O embaixador norte-americano Jess Baily, considerado em Skopje como um verdadeiro suserano da Macedónia ex-jugoslava. Atrás pode ver-se o representante da União Europeia num processo que envergonha a democracia

2018-10-25

Louise Nyman, Skopje

Vale tudo. O processo de mudança de nome da Antiga República Jugoslava da Macedónia (FYROM) conduzido pela União Europeia e a NATO fica como exemplo ímpar de viciação política e de atropelamento das mais elementares normas democráticas. O objectivo de iniciar o processo de revisão constitucional para integrar o território no “campo democrático” foi declarado como atingido, mesmo violando a Constituição do país e a aritmética elementar. Para isso, vários deputados foram corrompidos através de uma operação chefiada pelo embaixador dos Estados Unidos, Jess Baily. Mas o processo ainda não fica por aqui.

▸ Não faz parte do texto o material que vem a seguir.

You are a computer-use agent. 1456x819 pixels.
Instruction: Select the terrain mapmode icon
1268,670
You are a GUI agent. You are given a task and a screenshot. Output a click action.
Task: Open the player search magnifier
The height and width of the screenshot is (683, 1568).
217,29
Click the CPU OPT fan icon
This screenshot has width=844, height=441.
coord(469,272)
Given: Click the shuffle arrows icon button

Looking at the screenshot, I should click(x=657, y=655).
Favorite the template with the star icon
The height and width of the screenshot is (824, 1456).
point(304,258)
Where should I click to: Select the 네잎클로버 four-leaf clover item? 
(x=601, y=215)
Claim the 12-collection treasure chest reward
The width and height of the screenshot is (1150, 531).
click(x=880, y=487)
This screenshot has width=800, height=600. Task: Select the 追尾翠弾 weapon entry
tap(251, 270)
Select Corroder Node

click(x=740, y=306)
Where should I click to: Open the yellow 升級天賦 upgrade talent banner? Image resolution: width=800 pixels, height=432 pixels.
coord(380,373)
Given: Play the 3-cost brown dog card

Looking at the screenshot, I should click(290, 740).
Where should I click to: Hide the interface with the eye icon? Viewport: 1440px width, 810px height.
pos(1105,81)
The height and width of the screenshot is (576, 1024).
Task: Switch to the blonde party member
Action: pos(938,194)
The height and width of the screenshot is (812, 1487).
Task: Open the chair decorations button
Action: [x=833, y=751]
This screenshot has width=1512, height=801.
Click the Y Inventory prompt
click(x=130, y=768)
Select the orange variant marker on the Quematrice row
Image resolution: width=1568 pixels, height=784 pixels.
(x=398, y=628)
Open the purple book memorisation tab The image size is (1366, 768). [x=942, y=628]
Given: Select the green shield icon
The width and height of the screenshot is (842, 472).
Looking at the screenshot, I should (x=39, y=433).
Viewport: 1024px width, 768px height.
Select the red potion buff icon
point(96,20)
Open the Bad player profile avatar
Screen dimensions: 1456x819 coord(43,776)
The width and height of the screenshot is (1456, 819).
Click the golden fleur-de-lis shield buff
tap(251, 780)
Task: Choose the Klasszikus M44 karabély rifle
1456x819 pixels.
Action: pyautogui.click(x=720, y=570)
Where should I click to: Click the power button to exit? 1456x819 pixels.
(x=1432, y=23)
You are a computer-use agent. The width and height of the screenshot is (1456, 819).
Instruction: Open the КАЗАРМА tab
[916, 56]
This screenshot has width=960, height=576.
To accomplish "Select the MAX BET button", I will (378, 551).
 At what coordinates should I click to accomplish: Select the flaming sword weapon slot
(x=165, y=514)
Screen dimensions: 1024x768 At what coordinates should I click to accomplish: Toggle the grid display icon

Depois do rotundo fracasso do referendo popular para mudança de nome, no qual dois terços dos eleitores se recusaram a participar, o governo “social-democrata” de Zoran Zaev e o Departamento de Estado norte-americano, em sintonia com o representante da União Europeia em Skopje, assestaram o foco ao Parlamento.
O recurso a este expediente é de legitimidade duvidosa, uma vez que a vontade popular fora expressa através da anulação do referendo, mas a questão nem chegou a colocar-se.
A mudança de nome de FYROM para Macedónia do Norte é fulcral para que seja resolvido o longo diferendo existente com a Grécia, cuja primeira etapa foi ultrapassada através de um acordo entre Atenas e Skopje patrocinado pela NATO e a União Europeia e no qual o primeiro-ministro Alexis Tsipras – percebe-se hoje – pôs em risco a sua coligação de governo.
Sem o aval da Grécia, que depende da mudança do nome e, em geral, do esvaziamento do conteúdo nacional macedónio do território da antiga Jugoslávia, não haverá integração deste na União Europeia e na NATO – considerada de grande importância para a estratégia expansionista balcânica das duas instituições.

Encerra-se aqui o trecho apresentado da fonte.